Antibiotic immunity was a hot topic at this year’s Poultry Meat Conference at Stoneleigh, as Jake Davies found out

Chick losses in the first seven days have increased noticeably since the British Poultry Council introduced a voluntary ban, in January, on the use of the antibiotic Excenel in day-old chicks.

But, according to Graeme Dear, general manager at Aviagen, there is a great deal everyone in the supply chain can do to improve things.

At the beginning of January, Dr Dear had made several predictions about how things would develop: dead-on-arrivals would be the same, but seven-day losses would be higher, as would flock variability.

These predictions have proved to be accurate.

Figures presented by Dr Dear showed that, from January to August, birds dead-on-arrival hadn’t changed compared with the previous three years, at just 0.03%. “Basically chick quality remains exactly what it was,” he said.

But seven-day mortality in the same period came to 2.29%, compared with about 1.1% from 2009-11.

Dr Dear called the use of Excenel “a crutch, for breeders, hatchery, transportation and producers”. Everyone was going to have to “do their bit” to get along without it.

Breeders would have to improve cleanliness, use nest mats and control litter quality better, he said.

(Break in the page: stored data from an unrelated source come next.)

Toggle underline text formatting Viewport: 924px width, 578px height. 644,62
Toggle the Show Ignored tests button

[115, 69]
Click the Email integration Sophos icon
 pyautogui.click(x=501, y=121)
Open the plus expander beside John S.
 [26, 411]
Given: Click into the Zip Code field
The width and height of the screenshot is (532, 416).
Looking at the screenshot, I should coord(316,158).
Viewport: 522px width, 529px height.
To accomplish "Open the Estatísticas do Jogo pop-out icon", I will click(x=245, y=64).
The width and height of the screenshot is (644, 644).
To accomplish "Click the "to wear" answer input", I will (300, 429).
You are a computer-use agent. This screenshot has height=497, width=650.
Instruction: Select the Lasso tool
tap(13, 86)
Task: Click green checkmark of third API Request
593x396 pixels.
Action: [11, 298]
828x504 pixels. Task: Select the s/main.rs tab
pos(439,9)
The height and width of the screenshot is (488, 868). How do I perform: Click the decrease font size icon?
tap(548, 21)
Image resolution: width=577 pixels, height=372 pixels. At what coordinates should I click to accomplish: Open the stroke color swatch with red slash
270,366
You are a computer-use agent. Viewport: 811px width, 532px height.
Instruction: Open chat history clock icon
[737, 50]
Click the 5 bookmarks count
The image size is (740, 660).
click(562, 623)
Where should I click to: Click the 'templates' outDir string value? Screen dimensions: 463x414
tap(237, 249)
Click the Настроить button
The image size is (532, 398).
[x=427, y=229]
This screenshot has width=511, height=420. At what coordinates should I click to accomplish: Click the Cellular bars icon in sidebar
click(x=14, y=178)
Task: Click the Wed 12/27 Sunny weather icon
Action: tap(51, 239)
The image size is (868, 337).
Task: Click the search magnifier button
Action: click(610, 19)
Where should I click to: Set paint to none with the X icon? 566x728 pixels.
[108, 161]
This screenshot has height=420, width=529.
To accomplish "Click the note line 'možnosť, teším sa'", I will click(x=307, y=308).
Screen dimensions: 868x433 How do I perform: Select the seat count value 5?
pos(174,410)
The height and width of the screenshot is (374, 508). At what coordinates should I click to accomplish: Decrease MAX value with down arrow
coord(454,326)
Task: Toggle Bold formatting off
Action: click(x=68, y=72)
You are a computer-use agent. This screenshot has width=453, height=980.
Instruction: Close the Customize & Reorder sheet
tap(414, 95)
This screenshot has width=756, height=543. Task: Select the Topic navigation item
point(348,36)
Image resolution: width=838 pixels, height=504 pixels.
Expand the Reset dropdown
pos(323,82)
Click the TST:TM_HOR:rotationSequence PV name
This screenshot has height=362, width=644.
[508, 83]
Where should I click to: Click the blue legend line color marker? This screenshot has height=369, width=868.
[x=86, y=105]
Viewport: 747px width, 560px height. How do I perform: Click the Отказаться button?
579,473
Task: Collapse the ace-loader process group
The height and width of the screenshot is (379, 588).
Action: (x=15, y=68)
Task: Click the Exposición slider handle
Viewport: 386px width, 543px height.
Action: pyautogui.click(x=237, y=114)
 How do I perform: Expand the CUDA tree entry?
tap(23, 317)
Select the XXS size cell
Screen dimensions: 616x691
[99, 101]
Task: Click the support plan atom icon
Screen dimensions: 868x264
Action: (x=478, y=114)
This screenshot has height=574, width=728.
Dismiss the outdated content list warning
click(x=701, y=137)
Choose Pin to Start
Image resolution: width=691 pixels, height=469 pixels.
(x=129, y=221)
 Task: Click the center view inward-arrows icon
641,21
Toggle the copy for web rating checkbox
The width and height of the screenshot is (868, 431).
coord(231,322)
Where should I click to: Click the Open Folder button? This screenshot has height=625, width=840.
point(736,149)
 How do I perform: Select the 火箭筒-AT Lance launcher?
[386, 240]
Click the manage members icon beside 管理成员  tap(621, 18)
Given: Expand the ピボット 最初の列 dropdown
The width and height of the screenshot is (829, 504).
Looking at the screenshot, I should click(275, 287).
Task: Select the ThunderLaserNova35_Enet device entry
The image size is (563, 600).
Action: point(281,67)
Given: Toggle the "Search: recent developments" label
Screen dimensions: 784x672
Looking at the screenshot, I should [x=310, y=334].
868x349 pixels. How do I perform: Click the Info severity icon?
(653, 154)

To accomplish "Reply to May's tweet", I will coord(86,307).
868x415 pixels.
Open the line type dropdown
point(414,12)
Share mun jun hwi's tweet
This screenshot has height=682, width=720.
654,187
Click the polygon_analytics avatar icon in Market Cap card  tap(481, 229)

And the hatcheries would have to improve their procedures. “Everything we do to the chick – and we’re asked to do more and more – applies stress, and that breaks down its ability to activate its immune system.”

Speed was of the essence in the transport phase, to get birds on to farms quickly, while farmers needed to optimise brooding conditions and maximise biosecurity.

Everyone in the supply chain had to communicate, to keep things running smoothly. “There are no second chances – you haven’t got the safeguard that Excenel provides.”

But Dr Dear was optimistic that things would settle down without Excenel, with seven-day mortality of 1.5-2% becoming the “new norm”.

Swedish figures from 1998-2012 supported this prediction. “In the first few years (without antibiotics) there was a lot of flock-to-flock variability, but things improved,” he said.